Ryan North, the writer of Dinosaur Comics, embedded a puzzle in one of his recent comics. Inspired by the cryptographic messages of early modern scientists like Newton and Hooke, he encoded the strip's punchline as an anagram: "12t10o8e7a6l6n6u5i5s5d5h5y3I3r3fbbwwkcmvg", meaning that there are 12 't's, 10 'o's, etc. He left it to his readers to decode the scripts and offered prizes for the first person to return the correct punchline. That was over a week ago.
So far no one has solved it. It's like Excalibur. Or the Riemann hypothesis.
Realizing that his "qwantzle" is challenging, Ryan has been slowly giving out clues. So far, this is all we know:
- The solution is a single, reasonably grammatical sentence that fits the context of the strip. It begins with the word "I", contains a colon and a comma (in that order), and ends with a double exclamation mark!!
- Letters in the solution are capitalized as in the code, and there are no proper nouns; thus, combined with the first clue, all instances of capital I must be the word "I".
- All words in the solution have been used previously in Dinosaur Comics. (DC is searchable, and readers have put together a dictionary of all possible words. My untrimmed dictionary has 14,000 unique words.)
- The longest word in the puzzle has 11 letters, and the next-longest word has 8; these words appear sequentially in the solution.
- [RN recently posted a final clue: the largest word is 'fundamental'. It helps, I suppose, but I think most people had already guessed that, and in any case the search space is still obscenely large!]
Even with the clues, qwantzle is maddeningly hard. Naively, there are 97! letter combinations, and even if you incorporate all of the hints the number of possible word combinations is staggering—far too many for a computer to enumerate. So there's a small community of readers working on heuristic approaches to the problem, trying to combine human intuition with brute-force computational strength. But so far, most solutions (interestingly, readers have submitted many grammatical sentences that meet the criteria, but none of them has been correct) have come simply by guess-and-check.
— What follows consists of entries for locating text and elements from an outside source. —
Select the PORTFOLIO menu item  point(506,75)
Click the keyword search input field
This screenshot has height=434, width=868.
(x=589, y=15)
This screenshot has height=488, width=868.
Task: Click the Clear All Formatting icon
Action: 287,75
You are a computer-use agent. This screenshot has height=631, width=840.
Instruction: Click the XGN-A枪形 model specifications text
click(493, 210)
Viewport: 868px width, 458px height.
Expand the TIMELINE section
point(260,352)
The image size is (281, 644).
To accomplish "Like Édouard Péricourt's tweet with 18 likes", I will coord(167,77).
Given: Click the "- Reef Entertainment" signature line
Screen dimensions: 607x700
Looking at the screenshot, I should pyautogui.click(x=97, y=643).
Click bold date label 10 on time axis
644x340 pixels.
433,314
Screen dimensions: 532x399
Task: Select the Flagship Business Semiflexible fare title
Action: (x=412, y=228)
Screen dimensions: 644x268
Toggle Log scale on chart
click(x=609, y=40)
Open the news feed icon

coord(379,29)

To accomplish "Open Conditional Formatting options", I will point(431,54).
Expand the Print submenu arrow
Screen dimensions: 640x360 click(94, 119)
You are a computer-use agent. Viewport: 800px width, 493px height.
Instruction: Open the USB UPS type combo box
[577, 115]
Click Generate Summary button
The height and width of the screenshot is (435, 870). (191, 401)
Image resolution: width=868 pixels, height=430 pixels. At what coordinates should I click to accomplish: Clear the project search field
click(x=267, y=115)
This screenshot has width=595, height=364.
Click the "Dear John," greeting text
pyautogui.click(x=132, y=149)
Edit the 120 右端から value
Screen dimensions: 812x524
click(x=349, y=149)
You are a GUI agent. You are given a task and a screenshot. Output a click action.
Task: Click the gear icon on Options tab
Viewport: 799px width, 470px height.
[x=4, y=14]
I won't lie: I've spent more time than I care to admit on qwantzle. I've taught myself a new programming language and spent a few idle hours crash-coursing on computational linguistics. To show for it, I've developed two approaches that I thought were clever. One takes a valid solution, randomly deletes a few words, and forms a new anagram with the deleted words; this gives you a way to automatically explore variations on a solution that you think might be pretty close. The other performs a genetic algorithm on letter ordering alone. The letter orderings are ranked according to how well they correlate with DC dialogue, randomly mutated and crossed over, and made to compete in a pseudo-Darwinian process intended to improve the overall quality of the solutions.
But, despite (what I consider) reasonable creativity, these approaches don't work all that well. They WILL spit out technically valid solutions, but they aren't terribly grammatical. My next step should be to include natural language processing techniques—NLP is a new field with surprising success at computationally characterizing language as it is spoken and written—but I'm having a hard time being optimistic. In general, computers are far inferior to human brains at pattern recognition, and I struggle to believe that a computer could be made to recognize the right answer even if it found it.
I'm certainly on the lookout for new solution ideas, of course. But I think that the problem will remain unsolved until Ryan North finally gives out enough clues—at which time it will be solved by a human brain performing (computer-aided) guess-and-check.
[Note: I originally mistyped the anagram, so if any of you were working on the puzzle using my copy—and I hope you weren't—I'm very sorry and it's fixed now!]